How much performance gain, if any, can one get from reordering x64 (x86-64) instructions on recent high-end Intel CPUs. Is it worth bothering with in extremely time-critical situations?
I was also wondering about the possibility of gains made by changing register usage / using additional registers (if free) in order to permit longer-distance code movement in certain odd cases?
Instruction scheduling isn't usually a big deal over short distances, because out-of-order execution usually works. It matters a lot more on in-order CPUs like some ARM cores, where scheduling loads well ahead of instructions that use the result is a big deal.

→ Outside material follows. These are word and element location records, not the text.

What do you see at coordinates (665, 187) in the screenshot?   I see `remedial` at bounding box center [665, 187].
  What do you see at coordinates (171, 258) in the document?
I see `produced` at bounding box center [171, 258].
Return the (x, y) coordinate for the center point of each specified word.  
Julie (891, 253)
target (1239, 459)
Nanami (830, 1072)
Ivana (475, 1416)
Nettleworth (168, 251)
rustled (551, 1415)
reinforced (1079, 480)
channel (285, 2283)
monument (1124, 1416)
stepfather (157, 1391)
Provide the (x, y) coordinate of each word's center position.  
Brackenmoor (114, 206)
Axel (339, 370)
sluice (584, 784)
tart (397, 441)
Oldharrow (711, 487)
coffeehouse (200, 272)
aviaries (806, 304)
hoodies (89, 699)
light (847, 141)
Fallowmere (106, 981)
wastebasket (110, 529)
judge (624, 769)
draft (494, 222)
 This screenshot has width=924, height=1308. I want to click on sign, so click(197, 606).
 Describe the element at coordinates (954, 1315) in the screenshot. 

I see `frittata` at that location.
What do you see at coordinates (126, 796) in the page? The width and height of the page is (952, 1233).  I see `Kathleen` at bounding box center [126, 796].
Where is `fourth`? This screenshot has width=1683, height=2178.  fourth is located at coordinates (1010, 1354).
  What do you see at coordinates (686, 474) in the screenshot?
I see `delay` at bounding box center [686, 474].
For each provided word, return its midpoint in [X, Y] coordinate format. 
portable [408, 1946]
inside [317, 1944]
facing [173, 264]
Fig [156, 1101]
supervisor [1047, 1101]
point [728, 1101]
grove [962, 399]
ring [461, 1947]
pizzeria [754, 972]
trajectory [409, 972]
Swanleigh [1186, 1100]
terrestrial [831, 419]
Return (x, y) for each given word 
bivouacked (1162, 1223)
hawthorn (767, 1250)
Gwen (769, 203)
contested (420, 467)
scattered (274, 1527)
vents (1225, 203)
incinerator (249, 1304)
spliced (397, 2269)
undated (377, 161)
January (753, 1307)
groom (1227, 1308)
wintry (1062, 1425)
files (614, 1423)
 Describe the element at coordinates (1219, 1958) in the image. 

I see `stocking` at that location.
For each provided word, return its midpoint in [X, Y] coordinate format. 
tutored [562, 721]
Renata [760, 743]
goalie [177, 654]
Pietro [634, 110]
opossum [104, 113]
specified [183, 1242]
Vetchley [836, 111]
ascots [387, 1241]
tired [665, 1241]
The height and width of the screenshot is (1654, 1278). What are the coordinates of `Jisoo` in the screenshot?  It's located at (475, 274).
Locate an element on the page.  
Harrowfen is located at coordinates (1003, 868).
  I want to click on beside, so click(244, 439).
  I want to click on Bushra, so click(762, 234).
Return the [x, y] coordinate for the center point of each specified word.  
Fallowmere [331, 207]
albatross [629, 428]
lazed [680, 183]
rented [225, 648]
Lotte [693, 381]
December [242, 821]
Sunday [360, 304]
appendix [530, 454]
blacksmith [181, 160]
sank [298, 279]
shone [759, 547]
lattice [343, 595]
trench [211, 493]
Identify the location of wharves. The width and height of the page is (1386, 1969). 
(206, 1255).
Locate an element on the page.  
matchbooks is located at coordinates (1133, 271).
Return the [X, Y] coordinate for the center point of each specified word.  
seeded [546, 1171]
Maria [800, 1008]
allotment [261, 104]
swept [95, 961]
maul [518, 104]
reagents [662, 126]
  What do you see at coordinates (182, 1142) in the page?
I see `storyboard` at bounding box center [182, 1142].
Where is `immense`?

It can help some even on high-end x86, though, depending on what kind of bottleneck is limiting your execution throughput. See http://blog.stuffedcow.net/2013/05/measuring-rob-capacity/ for some interesting stuff about ROB size vs. number of physical registers being a limiting factor in out-of-order execution. Software-pipelining could help with long dependency chains that out-of-order execution has a hard time hiding.
Putting instructions on the critical path dependency chain early can help, because OOO scheduling typically tries to execute oldest-ready-first. (See How are x86 uops scheduled, exactly?).
Modern CPUs are complex beasts, and sometimes reordering things can make a difference when you wouldn't expect it to matter. Sometimes there's no way to guess exactly why it made a difference. Different ordering can affect front-end bandwidth in the decoders or even in the uop cache, since there are many rules about how decoded uops pack into up-to-6-uop lines in the uop cache (on Intel CPUs). For example, Branch alignment for loops involving micro-coded instructions on Intel SnB-family CPUs
Sometimes the explanation is very obscure. For example, in Intel's optimization manual, Example 3-25. Re-ordering Sequence to Improve Effectiveness of Zero-Latency MOV Instructions, they discuss overwriting the zero-latency-movzx result right away to free up the internal resource sooner. (I tried the examples on Haswell and Skylake, and found that mov-elimination did in fact work significantly more of the time when doing that, but that it was actually slightly slower in total cycles, instead of faster. The example was intended to show the benefit on IvyBridge, which probably bottlenecks on its 3 ALU ports, but HSW/SKL only bottleneck on resource conflicts in the dep chains and don't seem to be bothered by needing an ALU port for more of the movzx instructions.)
Probably this also applies to eliminated mov
instructions, not just movzx
, but it might not.
IDK if I would have figured that out if I'd run into in a real optimization situation (for IvyBridge) if Intel's manual hadn't used it as an example. Performance counters for uops issued vs. executed (fused domain vs. unfused-domain) show how many mov uops are eliminated, but figuring out why it's happening would be nearly impossible without an optimization manual saying something about why. Reordering nearby independent instructions just to try things out can help as a last step in tuning, but at that point it's voodoo / black magic / guesswork.
As Margaret points out, there are reasons to reorder instructions other than simple scheduling. See Agner Fog's optimization and microarchitecture guides, and other resources in the x86 tag wiki to learn more.
For example, grouping cmp/jcc
and test/jcc
together is always a good idea because of macro-fusion. Your compiler will do this for you when you compile with -march=haswell
or something, because that enables -mtune=haswell
.
It can also open uop other optimization opportunities if it lets you avoid some mov
instructions or spill/reload, but that goes beyond just scheduling instructions.